Al principio los barcos fueron no sólo el origen de la Cultura, sino también el origen de la Literatura. He aquí a Homero, el exnavegante ciego para quien los barcos eran siempre el comienzo del cuerpo femenino, bien sea éste Helena en Troya, Clitemnestra en Micenas y Argos, o Penélope en Itaca. Luego San Brendan, el monje de Eire, descubrió que navegación era sinónimo de religión. Ejemplar actitud del Medievo: los barcos son cruces flotantes que nos conducen a Dios. Más tarde, después de los Descubrimientos, los barcos fueron, primero, una puerta hacia el Edén, y finalmente una puerta hacia el Infierno. Esto es, el mapa escatológico de la Edad Media fue el mapa náutico del Renacimiento. Y en el último recodo del camino los barcos fueron el medio más seguro para alcanzar la introspección. Nos referimos a los tiempos que van desde el viejo marinero de Coleridge hasta Marlowe y Kurtz, que descubren el vacío en el corazón de la oscuridad.

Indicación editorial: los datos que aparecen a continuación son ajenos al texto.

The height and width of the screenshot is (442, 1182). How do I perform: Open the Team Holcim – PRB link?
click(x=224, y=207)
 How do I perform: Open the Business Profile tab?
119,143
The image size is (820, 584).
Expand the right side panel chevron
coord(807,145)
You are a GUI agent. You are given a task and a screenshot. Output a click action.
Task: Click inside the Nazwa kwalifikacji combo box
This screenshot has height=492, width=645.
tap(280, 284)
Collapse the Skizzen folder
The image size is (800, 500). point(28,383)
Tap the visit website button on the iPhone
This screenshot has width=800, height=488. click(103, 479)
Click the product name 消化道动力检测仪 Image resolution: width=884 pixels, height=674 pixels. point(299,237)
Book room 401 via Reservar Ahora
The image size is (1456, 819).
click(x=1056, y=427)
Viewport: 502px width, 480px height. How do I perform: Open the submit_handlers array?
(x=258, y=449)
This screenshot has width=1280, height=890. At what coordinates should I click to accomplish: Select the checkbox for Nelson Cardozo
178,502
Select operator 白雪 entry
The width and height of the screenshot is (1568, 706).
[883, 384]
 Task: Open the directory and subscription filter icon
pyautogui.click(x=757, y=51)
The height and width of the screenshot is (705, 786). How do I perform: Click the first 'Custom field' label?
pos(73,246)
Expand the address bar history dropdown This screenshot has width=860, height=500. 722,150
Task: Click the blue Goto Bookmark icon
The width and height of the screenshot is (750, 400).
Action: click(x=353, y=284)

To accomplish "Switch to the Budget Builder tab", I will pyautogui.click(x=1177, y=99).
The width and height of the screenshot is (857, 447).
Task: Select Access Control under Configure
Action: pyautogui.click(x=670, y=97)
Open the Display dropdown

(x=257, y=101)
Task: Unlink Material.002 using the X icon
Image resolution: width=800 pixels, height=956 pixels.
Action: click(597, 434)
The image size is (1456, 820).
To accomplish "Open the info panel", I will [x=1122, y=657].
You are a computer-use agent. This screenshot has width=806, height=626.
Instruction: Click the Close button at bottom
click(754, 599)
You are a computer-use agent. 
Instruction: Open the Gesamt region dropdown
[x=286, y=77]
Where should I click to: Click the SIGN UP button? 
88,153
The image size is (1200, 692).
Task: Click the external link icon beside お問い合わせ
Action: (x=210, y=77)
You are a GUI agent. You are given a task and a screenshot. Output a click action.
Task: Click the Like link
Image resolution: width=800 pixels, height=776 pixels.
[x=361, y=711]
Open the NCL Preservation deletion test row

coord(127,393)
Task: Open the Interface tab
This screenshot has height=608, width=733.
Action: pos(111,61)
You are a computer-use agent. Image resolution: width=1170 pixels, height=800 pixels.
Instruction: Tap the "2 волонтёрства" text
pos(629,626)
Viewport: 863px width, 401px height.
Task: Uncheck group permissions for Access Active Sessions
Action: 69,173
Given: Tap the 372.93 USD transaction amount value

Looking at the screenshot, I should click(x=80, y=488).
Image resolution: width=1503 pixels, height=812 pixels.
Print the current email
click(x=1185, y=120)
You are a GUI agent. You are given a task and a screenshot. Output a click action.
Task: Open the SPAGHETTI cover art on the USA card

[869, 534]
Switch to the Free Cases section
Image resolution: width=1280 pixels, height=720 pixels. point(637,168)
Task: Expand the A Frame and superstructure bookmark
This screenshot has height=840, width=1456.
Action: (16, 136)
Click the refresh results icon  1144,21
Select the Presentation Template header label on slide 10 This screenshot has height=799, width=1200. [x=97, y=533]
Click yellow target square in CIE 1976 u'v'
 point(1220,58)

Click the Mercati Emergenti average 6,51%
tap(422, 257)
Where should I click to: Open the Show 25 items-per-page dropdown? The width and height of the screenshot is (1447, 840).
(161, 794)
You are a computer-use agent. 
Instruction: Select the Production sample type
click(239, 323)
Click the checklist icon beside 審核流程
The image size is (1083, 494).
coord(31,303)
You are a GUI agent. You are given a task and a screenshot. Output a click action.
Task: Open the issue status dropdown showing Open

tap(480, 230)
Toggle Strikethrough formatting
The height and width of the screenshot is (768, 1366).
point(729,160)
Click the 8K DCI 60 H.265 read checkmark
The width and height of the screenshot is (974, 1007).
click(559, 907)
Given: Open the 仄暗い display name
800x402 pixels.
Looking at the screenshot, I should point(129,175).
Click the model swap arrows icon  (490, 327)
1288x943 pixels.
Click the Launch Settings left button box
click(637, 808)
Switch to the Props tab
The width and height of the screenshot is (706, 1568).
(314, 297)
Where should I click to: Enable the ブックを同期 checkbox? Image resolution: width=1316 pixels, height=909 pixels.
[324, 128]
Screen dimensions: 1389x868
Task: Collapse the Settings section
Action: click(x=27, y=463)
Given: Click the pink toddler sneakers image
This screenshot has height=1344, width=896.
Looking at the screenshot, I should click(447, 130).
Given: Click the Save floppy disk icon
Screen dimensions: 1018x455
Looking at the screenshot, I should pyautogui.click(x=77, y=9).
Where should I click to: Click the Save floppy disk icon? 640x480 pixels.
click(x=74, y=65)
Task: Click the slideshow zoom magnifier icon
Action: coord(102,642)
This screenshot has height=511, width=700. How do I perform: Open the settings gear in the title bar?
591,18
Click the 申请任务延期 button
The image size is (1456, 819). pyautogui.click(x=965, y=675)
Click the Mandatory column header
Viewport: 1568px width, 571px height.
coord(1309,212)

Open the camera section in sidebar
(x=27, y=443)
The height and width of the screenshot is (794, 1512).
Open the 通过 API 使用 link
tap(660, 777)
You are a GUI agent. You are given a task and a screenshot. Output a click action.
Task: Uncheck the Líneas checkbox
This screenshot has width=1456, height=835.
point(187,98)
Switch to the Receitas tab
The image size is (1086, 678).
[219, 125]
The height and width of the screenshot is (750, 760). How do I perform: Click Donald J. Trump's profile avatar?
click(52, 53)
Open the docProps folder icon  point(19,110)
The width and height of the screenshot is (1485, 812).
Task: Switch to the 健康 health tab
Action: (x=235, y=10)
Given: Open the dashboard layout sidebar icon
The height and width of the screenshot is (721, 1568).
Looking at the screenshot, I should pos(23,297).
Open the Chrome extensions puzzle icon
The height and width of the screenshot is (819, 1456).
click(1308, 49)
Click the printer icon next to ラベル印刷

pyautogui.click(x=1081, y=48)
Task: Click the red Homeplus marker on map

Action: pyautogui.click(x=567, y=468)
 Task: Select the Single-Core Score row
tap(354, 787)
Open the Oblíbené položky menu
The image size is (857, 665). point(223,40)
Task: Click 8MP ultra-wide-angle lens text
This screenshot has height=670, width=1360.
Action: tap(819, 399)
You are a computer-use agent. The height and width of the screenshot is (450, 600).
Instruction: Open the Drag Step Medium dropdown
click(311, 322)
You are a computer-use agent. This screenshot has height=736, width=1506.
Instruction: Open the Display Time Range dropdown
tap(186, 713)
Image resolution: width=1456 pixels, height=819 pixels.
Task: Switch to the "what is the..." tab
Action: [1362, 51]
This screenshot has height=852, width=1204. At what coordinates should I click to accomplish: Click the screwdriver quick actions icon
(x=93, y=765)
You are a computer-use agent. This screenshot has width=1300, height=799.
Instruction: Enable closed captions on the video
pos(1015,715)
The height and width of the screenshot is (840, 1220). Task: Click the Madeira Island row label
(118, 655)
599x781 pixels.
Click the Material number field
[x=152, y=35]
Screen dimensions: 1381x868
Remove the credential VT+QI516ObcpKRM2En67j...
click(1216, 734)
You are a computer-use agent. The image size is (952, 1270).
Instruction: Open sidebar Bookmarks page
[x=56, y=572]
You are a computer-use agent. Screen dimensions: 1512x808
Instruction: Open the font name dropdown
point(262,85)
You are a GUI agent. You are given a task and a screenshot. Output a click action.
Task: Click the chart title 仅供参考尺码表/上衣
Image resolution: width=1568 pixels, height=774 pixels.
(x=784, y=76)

Pero nuestro siglo ha rebasado estos conceptos. Pertenecemos a la época de los cohetes, somos hijos de una imaginación cósmica. Por eso nosotros, los últimos paganos espirituales, tenemos fe en que la Literatura sea un día una Poética Interestelar, una Estética Interplanetaria. Ya no hablaremos más de «significante-significado», o de «sentido y unidad» (los lingüistas y los críticos son los peores poetas), sino de Galaxias Gramaticales, de Constelaciones Semánticas o de Alfas del Centauro Verbales. Y en Deimos o en Ganímedes desterraremos a los cristianos y a los demócratas para que se destrocen en el agujero de su hipócrita y falaz igualdad. Y para nosotros, los últimos paganos espirituales, la Palabra será un viaje a través de las estrellas en busca de nuevos mundos. Eso es todo.